THE PROBLEM> Find every line of the listing below where "bookmarks" appears, and copy it.

STORED DATA>
━━━━━━━━━━
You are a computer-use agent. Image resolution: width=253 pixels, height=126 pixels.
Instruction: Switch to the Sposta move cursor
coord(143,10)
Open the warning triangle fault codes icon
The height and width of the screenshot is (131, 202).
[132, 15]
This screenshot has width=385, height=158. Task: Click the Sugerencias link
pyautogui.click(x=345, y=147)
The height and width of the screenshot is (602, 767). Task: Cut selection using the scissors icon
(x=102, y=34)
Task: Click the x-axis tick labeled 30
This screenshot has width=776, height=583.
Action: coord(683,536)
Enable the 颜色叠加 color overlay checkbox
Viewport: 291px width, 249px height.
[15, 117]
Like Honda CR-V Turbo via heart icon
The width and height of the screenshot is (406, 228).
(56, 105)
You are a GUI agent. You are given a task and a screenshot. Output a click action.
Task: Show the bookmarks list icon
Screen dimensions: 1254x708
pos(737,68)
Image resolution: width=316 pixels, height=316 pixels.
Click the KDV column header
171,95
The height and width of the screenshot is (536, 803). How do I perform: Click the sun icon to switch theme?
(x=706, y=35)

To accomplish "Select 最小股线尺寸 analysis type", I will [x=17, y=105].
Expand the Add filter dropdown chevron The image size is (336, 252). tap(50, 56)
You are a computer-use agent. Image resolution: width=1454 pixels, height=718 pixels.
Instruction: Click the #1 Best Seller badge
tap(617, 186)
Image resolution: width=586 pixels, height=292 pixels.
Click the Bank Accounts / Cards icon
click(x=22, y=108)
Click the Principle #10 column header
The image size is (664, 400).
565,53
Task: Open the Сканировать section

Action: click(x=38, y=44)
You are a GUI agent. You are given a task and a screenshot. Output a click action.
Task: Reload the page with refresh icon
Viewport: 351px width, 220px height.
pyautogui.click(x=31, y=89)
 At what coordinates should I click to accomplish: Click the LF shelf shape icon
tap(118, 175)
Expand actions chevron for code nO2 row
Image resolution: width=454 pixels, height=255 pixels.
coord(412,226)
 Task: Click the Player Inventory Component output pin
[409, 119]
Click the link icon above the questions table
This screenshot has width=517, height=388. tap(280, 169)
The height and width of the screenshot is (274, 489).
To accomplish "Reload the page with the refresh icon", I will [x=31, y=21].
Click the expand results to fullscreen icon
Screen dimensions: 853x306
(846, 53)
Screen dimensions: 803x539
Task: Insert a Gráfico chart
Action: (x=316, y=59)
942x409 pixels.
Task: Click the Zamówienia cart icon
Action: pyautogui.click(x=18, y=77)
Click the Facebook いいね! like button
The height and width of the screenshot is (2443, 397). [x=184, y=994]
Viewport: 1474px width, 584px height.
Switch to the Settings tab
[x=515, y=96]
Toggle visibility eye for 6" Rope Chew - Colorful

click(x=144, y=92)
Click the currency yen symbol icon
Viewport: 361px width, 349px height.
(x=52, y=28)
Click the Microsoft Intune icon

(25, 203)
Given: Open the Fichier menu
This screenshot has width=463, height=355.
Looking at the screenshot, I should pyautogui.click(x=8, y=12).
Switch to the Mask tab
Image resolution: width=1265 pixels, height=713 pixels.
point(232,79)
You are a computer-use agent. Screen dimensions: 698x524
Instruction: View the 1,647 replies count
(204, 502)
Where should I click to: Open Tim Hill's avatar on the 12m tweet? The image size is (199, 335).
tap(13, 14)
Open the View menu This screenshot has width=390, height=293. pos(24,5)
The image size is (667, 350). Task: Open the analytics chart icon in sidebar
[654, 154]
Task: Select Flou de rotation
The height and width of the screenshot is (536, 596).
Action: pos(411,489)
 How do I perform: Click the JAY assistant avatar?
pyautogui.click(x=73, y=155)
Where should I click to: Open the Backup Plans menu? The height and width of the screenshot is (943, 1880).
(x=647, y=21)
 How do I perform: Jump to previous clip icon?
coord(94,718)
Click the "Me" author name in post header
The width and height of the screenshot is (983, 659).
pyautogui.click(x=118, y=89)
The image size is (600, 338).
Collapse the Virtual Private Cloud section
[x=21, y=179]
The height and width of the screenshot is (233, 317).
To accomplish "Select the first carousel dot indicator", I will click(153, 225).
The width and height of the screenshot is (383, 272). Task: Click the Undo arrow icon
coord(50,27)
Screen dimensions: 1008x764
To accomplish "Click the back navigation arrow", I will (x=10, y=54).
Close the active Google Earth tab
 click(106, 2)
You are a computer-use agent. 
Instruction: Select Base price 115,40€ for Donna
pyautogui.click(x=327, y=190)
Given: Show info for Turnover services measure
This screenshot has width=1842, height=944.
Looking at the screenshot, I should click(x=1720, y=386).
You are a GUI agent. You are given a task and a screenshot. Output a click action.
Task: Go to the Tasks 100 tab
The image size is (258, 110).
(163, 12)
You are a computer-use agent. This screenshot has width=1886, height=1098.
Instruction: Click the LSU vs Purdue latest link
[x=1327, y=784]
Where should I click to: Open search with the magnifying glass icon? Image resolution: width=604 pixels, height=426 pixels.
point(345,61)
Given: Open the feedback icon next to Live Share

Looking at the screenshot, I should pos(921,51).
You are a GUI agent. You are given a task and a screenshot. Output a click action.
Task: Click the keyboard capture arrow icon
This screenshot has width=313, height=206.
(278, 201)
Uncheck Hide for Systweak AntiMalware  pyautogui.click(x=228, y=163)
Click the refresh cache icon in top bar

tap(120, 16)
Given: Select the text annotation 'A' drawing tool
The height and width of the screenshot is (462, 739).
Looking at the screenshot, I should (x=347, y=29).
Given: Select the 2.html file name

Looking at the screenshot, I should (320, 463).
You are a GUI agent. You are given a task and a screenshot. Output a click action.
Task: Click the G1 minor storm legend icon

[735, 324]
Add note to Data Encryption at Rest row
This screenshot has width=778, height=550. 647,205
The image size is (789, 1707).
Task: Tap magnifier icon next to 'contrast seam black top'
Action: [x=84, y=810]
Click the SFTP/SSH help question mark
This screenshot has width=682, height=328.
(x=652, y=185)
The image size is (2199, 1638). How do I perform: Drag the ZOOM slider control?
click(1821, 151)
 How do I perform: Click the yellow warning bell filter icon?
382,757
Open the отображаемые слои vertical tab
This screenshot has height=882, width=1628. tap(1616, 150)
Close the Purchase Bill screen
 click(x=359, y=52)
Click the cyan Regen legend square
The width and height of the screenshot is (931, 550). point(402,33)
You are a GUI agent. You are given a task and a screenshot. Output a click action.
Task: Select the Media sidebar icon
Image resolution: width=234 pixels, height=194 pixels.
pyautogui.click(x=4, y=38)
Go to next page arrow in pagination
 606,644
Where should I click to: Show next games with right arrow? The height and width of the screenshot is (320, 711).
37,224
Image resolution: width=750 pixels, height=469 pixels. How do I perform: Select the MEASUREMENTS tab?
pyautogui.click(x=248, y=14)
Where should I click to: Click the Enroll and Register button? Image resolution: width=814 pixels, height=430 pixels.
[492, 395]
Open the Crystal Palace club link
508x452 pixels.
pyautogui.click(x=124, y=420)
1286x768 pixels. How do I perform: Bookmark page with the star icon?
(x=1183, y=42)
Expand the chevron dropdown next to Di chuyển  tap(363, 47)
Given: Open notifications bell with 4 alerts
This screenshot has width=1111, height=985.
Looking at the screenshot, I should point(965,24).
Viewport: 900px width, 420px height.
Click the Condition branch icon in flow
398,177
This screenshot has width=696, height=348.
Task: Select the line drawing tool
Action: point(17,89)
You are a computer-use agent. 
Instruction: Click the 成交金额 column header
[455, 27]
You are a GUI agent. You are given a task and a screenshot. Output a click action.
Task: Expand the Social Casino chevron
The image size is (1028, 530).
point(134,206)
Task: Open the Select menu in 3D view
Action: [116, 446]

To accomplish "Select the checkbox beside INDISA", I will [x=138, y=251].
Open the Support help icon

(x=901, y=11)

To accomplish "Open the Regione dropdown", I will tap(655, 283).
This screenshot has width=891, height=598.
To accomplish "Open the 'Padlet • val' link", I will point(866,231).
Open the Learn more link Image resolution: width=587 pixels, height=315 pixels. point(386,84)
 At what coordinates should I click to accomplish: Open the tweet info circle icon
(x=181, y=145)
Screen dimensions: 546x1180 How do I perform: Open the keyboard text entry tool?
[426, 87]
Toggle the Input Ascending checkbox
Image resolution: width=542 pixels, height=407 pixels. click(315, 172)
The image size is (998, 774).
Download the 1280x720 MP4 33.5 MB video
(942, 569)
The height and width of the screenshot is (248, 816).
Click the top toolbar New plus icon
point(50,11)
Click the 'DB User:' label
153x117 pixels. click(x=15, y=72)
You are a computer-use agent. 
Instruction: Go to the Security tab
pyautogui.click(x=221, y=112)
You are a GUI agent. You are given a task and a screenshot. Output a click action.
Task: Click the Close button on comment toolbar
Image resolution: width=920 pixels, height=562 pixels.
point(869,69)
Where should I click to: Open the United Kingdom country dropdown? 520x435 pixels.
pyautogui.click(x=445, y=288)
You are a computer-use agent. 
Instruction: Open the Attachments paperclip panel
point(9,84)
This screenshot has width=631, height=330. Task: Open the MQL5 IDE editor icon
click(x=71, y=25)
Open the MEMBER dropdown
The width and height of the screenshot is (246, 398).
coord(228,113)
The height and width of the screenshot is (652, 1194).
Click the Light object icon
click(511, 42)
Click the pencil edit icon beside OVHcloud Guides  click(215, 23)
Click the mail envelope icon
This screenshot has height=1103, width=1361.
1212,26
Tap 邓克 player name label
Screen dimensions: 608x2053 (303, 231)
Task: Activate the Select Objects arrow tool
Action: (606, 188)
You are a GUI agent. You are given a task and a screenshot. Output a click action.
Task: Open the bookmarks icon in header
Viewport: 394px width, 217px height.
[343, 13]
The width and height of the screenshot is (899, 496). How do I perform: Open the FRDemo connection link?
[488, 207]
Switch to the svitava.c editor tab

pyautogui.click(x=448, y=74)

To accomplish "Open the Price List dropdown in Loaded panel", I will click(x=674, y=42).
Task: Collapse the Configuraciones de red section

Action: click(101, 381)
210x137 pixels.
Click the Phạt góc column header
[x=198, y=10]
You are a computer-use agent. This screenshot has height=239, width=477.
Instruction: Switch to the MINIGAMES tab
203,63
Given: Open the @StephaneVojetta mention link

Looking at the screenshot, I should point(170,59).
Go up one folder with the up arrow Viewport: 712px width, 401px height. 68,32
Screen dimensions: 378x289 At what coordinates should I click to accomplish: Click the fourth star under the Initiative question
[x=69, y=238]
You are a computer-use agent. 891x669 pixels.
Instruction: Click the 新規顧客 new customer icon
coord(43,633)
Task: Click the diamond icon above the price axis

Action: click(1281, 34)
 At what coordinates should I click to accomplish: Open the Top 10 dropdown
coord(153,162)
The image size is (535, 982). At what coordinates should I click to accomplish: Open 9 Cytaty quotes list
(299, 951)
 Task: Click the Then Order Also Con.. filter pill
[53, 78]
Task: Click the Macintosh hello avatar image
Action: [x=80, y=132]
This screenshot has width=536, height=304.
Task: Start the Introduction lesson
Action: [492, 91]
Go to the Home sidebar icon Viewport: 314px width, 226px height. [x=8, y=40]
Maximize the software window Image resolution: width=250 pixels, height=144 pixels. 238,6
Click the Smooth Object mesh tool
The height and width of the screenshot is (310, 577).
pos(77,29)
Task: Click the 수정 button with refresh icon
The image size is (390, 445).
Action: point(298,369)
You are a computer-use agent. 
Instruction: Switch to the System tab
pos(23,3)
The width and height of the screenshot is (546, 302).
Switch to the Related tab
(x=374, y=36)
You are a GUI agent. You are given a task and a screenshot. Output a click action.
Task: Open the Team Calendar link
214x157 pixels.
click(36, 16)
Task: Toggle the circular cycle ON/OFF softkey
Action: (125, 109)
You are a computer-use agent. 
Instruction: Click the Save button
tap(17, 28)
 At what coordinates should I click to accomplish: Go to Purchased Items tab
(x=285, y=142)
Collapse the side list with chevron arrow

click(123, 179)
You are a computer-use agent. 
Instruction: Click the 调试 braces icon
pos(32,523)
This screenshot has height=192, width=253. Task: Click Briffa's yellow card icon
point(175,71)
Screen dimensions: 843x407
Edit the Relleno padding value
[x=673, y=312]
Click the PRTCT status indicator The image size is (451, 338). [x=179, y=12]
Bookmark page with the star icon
━━━━━━━━━━
EXERCISE OUTPUT>
Task: Show the bookmarks list icon
Task: Open the bookmarks icon in header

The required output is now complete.